Mike Hunkapiller, CEO, Pacific Biosciences
Chapters:
0:00 When did you first encounter the idea to sequence the entire human genome?
5:09 Were you pushing Craig, or was he pushing you?
7:47 Definition of sequencing has changed in the past 15 years
14:40 How big a deal are long reads?
19:15 Will PacBio take over the research market?
24:32 What’s been the biggest surprise of your career?
We’re all familiar with the announcement in the year 2000 by US President, Bill Clinton, and the UK’s Prime Minister, Tony Blair, that scientists had completed the first draft of the human genome. It was a big deal. But the actual publications didn’t happen until the next year, February of 2001. Which means that this February is the fifteenth anniversary of the publication of the first human genome. For our commemorative show we’re joined by Mike Hunkapiller, the CEO of Pacific Biosciences.

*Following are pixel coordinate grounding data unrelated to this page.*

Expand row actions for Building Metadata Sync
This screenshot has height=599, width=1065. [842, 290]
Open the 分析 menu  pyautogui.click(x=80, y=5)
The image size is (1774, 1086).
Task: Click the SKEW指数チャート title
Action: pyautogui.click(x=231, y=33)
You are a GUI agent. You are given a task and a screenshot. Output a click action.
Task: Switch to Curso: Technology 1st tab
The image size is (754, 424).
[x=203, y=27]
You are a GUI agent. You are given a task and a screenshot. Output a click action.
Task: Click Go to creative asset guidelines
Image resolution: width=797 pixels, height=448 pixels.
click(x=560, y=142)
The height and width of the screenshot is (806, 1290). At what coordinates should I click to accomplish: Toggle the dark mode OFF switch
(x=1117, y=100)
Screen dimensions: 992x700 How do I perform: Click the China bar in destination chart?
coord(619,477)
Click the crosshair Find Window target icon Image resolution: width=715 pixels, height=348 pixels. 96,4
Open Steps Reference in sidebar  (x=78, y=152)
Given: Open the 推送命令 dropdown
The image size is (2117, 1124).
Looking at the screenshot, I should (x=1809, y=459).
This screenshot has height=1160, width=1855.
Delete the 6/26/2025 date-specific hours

Mike and his team at PacBio are coming off a great year. Their stock is up. Their long read sequencing technology is used for over a thousand scientific publications. And last year they launched a new better, faster, cheaper instrument, the Sequel, which are sold out through the first half of this year. PacBio is cool again.
How much were tool makers in the driving seat of the genomic revolution? And how much further can sequencing improve? Before asking Mike this, we explore some of his memories of those wild days when sequencing the human genome got presidents and prime ministers on the phone with their speech writers.